Shin Ansan University (formerly Ansan College of Technology) is a private university in Ansan City, which lies south of Seoul in Gyeonggi province. It offers degree programs in social science (including English), tourism, physical education, industrial design, engineering, and computers. All programs place a strong emphasis on vocational outcomes. The campus stands in Danwon-gu, not far from the massive industrial complex in Sihwa with over 7,000 companies, which facilitates partnerships with local industry.

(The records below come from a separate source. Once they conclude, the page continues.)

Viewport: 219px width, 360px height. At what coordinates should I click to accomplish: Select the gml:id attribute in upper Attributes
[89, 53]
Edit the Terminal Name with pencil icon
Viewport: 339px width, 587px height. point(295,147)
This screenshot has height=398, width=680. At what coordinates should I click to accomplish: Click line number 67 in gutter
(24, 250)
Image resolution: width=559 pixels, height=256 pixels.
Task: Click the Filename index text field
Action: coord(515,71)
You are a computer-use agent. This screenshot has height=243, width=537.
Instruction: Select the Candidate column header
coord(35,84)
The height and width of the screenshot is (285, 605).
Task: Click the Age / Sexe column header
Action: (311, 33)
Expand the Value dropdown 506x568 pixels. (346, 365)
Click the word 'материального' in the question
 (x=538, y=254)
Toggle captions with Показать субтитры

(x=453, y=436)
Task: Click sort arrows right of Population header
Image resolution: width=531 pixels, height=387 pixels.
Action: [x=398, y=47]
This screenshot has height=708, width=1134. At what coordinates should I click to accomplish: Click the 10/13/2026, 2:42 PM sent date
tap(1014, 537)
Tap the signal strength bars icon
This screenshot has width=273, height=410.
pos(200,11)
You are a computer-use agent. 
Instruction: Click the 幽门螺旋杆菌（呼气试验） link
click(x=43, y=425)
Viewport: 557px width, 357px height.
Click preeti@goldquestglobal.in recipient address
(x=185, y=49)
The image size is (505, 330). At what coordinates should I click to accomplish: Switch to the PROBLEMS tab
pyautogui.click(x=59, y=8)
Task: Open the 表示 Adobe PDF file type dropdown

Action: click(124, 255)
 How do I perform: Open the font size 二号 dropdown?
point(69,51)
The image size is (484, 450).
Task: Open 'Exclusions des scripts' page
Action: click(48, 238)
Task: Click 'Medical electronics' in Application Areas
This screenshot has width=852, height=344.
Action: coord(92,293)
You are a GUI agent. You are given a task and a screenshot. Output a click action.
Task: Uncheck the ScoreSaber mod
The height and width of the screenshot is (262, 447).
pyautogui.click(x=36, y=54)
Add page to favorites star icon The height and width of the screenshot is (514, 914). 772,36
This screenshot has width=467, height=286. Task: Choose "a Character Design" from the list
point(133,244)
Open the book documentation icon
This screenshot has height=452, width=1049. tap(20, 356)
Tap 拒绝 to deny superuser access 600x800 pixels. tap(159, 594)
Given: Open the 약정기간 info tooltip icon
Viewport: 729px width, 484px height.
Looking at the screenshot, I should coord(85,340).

The college enrolls about 3,000 students, and employs about 55 instructors.

==History==

As is often the case with private institutions of higher education in South Korea, the foundation to establish the school had begun its activities a long time before the actual establishment: the Jisun Academy was established in 1970. The school finally opened in April 1994 as Ansan Industrial Technical College.

After changing the name to Ansan College of Engineering in 1998, the name of the school was changed to Shin Ansan University in 2011 as the departments of humanities and social sciences and arts and physical education expanded.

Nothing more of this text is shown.